Educación y trabajo digno

Tras dos años de pandemia y más de diez días de guerra en Ucrania, se hace difícil a veces encontrar la energía y el foco para seguir sensibilizando sobre las situaciones injustos, visibilizando sus efectos y trabajando por su eliminación o, al menos, reducción.

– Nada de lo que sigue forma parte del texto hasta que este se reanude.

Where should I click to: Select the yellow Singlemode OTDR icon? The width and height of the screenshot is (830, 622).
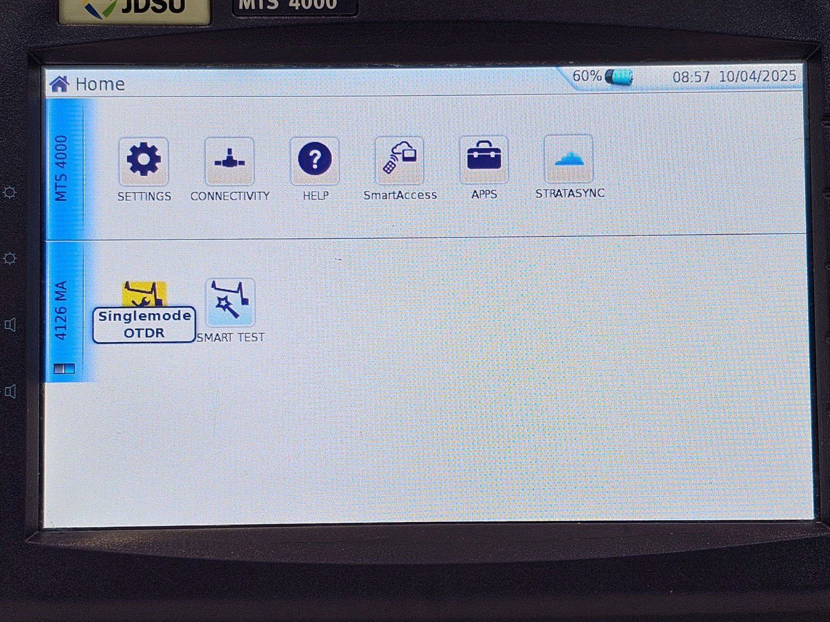click(144, 294)
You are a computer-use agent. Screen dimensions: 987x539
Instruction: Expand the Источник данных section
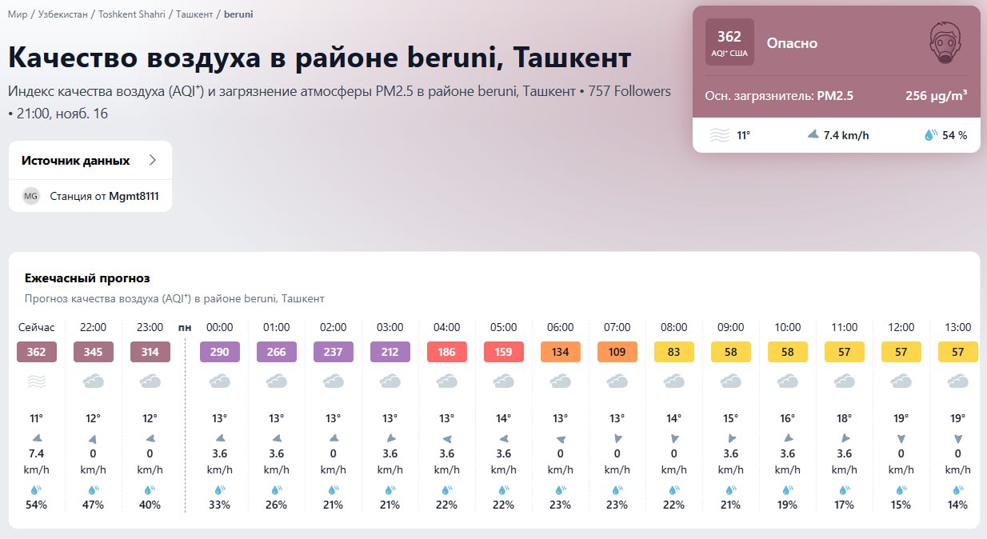pyautogui.click(x=90, y=160)
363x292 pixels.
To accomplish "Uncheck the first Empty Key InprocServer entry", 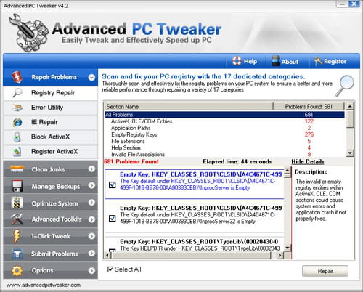I will click(x=113, y=185).
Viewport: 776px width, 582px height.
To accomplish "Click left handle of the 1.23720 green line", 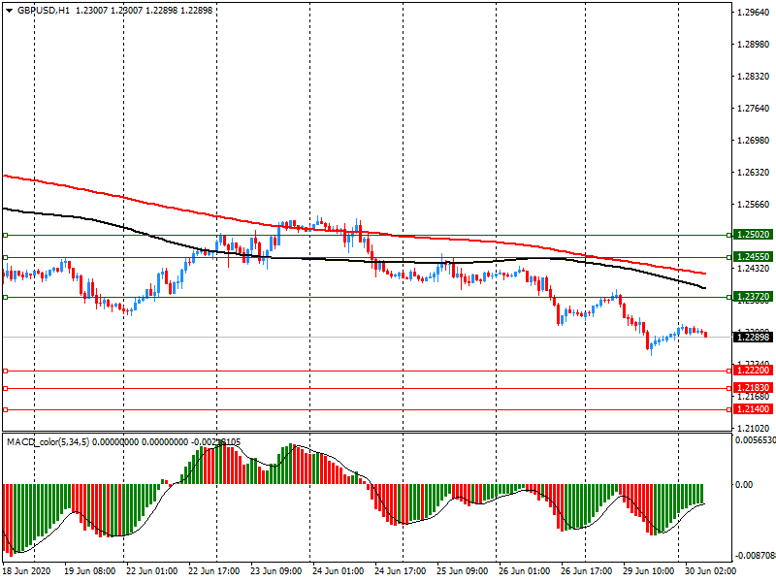I will pyautogui.click(x=6, y=297).

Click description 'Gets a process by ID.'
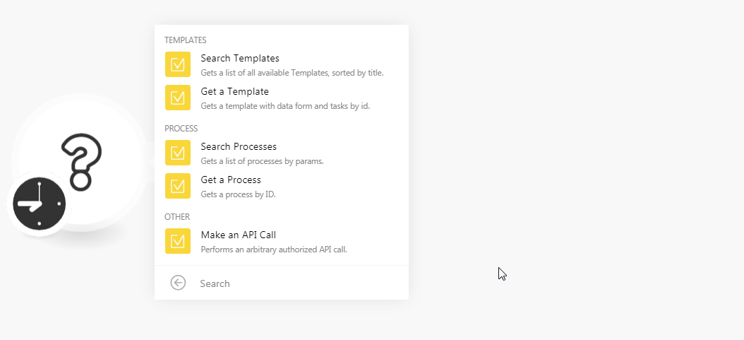[238, 194]
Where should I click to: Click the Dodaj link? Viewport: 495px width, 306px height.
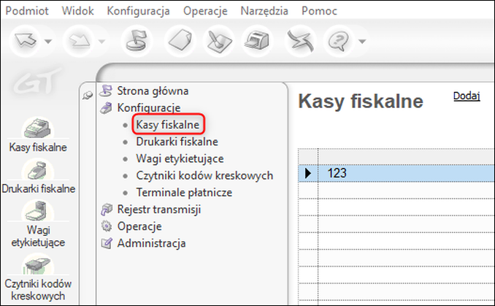[x=467, y=96]
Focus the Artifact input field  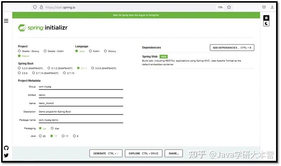(81, 95)
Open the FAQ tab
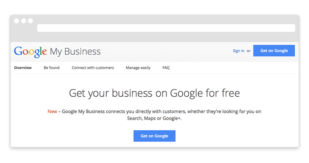The image size is (309, 163). point(166,68)
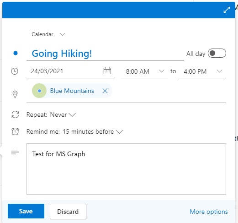Click the Going Hiking! title field
The width and height of the screenshot is (238, 223).
pos(105,54)
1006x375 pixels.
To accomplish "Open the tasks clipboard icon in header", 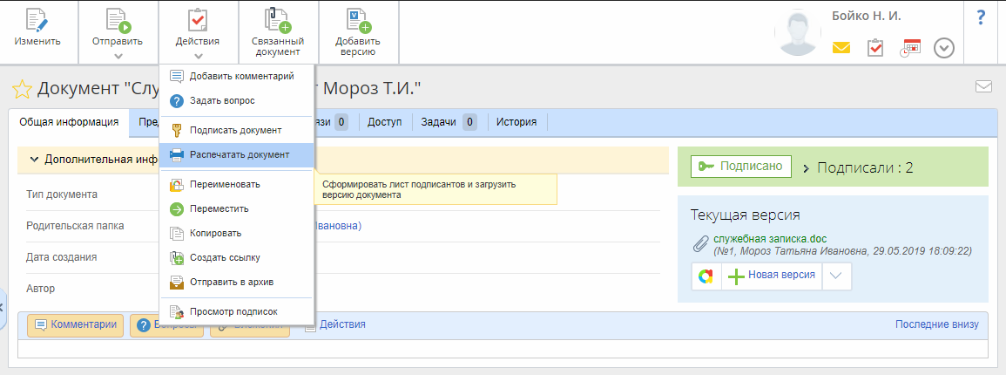I will click(875, 48).
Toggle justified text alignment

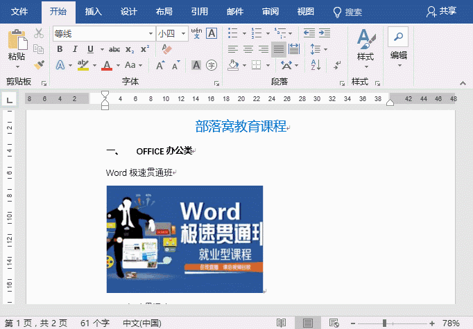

En este entorno, aun sin olvidar nuestra todavía escasa presencia en muchos órganos de decisión y centros de poder y la persistente brecha salarial, creo crítico señalar este año dos elementos que tienen un enorme impacto en las mujeres y que pueden marcar la diferencia. La educación y el derecho a un trabajo digno que permita reducir la desigualdad y abandonar la pobreza, y la seguridad e integridad personal. La pobreza, y especialmente la laboral, aquella que enfrentan los trabajadores a pesar de tener un empleo, se da especialmente en las mujeres. Y en pleno siglo XXI nos siguen matando por no querer admitir que somos libres de tomar decisiones sobre nuestra propia vida y nuestras relaciones. Y no estoy hablando de países lejanos o sociedades con baja renta per cápita. Esto sucede en España. Hoy. Así que, ¿Qué reivindico hoy? Que todas las mujeres podamos formarnos y acceder a trabajos dignos que nos alejen de la pobreza y que podamos elegir sin temer por nuestra integridad. Que las afortunadas y afortunados que estamos más lejos de estas realidades trabajemos para que todas las mujeres puedan olvidarlas. Que demos visibilidad a estas situaciones para evitar que sigan siendo ignoradas, o incluso negadas. Y personalmente, echo de menos poder hacerlo desde la presencia, el compañerismo y la alegría compartida que hemos tenido que reducir en los últimos dos años. Porque si no podemos bailar, esta revolución no es la nuestra.